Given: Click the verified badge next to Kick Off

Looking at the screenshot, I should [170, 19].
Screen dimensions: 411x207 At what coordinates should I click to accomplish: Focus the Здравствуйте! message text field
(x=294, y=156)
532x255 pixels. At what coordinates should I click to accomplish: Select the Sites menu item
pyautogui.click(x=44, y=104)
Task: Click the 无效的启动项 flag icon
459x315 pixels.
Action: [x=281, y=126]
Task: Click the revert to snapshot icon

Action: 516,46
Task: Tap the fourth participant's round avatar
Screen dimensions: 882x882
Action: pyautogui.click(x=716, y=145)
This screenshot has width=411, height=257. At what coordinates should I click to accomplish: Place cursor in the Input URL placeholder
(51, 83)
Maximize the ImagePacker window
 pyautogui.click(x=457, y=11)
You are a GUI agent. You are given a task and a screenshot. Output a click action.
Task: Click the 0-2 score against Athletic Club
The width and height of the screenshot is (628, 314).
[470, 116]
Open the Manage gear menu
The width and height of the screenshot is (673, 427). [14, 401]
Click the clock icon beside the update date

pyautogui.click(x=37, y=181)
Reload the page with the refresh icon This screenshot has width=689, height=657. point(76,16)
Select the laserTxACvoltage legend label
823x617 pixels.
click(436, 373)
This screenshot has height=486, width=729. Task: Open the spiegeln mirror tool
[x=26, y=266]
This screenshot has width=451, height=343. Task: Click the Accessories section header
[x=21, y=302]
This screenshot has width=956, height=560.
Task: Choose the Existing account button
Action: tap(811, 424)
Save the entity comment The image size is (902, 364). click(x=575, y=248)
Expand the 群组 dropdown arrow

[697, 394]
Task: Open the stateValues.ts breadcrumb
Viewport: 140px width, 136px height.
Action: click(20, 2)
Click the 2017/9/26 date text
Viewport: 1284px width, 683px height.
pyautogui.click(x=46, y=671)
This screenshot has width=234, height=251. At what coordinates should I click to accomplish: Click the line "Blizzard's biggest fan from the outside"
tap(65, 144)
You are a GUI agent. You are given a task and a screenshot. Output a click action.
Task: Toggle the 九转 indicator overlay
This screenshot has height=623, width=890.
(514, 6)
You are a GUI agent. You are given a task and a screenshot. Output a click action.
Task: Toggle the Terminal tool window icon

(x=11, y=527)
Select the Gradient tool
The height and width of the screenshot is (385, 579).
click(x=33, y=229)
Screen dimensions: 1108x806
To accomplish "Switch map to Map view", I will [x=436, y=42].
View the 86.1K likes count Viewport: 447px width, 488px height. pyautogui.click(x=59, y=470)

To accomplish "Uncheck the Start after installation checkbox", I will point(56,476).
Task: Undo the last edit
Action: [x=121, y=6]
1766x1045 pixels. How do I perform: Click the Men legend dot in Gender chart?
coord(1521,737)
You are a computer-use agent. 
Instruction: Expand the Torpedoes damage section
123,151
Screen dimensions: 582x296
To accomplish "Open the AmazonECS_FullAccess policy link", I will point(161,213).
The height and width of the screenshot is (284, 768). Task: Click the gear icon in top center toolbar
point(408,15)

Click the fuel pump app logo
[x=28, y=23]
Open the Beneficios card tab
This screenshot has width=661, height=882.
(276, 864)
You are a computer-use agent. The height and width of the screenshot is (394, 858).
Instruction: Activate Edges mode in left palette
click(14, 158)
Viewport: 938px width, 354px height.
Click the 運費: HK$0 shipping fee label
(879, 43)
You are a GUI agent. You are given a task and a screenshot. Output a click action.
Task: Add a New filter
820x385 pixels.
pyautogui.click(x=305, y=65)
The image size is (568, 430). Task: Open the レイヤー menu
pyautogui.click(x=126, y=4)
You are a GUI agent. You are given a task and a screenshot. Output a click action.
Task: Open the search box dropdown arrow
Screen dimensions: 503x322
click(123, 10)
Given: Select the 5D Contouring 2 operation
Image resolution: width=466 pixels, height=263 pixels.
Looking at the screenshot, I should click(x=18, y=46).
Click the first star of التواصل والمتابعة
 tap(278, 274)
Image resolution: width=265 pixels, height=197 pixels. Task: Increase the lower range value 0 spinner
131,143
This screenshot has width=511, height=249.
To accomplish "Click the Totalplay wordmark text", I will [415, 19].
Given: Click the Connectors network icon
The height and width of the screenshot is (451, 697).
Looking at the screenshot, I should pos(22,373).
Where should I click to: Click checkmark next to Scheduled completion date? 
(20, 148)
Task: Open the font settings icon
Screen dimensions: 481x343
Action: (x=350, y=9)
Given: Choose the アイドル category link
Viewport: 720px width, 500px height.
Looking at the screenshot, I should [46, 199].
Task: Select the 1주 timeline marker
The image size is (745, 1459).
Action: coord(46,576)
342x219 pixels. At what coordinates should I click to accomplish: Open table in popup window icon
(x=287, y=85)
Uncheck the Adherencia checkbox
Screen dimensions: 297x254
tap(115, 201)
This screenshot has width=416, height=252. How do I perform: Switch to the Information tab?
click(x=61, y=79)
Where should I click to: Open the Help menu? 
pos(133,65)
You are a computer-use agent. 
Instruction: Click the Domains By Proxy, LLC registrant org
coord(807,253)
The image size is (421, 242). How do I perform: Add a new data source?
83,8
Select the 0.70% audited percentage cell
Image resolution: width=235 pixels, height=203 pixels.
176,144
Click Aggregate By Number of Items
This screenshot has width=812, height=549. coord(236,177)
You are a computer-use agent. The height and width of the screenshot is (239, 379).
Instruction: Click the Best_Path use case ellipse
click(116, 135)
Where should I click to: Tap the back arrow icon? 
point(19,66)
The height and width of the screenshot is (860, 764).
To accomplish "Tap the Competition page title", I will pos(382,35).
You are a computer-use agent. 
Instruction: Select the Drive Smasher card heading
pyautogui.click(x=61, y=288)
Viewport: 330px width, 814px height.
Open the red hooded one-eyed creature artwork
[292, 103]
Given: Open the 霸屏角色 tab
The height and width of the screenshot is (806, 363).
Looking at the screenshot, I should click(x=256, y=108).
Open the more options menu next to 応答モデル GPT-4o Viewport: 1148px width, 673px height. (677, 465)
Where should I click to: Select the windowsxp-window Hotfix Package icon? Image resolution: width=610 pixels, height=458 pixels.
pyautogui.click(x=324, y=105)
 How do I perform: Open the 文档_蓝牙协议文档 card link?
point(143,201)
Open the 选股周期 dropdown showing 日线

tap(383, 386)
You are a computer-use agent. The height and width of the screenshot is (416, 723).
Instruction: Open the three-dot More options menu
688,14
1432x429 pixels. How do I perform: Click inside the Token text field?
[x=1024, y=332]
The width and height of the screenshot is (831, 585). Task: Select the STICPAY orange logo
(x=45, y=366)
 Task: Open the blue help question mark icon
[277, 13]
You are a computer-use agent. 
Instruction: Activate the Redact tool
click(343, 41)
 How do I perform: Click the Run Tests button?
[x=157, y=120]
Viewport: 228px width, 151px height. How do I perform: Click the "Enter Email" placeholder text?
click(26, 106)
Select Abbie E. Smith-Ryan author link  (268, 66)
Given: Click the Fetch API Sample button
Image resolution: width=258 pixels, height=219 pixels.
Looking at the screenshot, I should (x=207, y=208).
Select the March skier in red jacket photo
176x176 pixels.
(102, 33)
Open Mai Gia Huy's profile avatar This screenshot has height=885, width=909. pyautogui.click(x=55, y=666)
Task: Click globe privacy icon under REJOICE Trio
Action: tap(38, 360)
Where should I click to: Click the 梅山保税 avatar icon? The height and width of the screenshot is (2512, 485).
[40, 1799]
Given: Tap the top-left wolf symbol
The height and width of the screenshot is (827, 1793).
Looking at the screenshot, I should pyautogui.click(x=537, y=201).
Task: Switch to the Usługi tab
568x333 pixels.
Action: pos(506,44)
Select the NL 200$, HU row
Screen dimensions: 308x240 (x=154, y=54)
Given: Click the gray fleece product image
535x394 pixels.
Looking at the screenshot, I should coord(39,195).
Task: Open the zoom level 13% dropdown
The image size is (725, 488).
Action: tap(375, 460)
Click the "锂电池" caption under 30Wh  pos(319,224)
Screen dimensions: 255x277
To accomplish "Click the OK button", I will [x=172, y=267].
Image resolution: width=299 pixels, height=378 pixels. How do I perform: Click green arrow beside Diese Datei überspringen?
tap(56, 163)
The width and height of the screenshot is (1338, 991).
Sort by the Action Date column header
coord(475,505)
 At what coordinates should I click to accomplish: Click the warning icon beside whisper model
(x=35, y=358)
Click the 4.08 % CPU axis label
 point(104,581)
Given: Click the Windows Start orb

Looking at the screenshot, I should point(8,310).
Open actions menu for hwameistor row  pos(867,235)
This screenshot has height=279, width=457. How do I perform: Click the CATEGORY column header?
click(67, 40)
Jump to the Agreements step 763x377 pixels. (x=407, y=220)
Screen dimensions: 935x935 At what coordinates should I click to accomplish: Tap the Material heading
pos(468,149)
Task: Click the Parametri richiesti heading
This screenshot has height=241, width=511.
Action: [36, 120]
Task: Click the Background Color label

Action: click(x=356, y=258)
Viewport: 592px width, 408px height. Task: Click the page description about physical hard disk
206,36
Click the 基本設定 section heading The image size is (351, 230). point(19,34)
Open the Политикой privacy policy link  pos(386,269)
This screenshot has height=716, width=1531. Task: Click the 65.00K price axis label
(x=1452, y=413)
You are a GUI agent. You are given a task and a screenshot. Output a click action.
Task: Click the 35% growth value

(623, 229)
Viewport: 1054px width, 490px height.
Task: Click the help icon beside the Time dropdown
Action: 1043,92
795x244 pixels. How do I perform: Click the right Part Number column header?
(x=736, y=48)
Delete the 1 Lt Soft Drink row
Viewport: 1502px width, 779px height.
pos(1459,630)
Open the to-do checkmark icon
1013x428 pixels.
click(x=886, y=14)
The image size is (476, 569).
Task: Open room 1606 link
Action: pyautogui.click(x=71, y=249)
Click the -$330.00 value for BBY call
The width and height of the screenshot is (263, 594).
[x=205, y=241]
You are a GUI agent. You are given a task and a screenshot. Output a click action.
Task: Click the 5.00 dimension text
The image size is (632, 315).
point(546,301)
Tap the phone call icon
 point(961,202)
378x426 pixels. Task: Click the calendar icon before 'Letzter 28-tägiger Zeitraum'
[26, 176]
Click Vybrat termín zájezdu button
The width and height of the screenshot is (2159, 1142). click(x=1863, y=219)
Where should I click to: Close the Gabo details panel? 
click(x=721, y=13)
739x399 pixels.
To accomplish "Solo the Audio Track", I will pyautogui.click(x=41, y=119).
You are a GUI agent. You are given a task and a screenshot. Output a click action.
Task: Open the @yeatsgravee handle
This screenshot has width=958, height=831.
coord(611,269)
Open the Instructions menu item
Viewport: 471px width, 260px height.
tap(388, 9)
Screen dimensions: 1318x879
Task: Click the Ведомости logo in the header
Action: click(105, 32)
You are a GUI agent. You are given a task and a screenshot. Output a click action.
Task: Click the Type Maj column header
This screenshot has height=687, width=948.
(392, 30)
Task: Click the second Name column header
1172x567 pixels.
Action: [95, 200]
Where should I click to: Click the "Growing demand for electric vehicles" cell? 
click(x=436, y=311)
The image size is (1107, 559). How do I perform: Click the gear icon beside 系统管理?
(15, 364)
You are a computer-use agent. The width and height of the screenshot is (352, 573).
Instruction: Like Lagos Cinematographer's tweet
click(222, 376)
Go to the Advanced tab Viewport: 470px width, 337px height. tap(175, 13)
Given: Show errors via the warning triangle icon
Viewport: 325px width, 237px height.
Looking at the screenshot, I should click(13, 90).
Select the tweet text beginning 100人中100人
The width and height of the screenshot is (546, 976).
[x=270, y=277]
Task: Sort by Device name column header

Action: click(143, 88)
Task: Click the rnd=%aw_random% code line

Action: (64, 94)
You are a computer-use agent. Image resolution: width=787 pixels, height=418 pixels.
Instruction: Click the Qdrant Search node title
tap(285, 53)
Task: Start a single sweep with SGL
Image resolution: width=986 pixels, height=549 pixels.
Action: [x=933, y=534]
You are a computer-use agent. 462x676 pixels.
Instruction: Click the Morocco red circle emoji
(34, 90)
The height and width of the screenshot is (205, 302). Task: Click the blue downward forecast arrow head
· · · · · · ·
Task brief
Check each line above for the string "policy" and copy every line that has it.

Result for this exercise
To accomplish "Open the AmazonECS_FullAccess policy link", I will point(161,213).
Open the Политикой privacy policy link  pos(386,269)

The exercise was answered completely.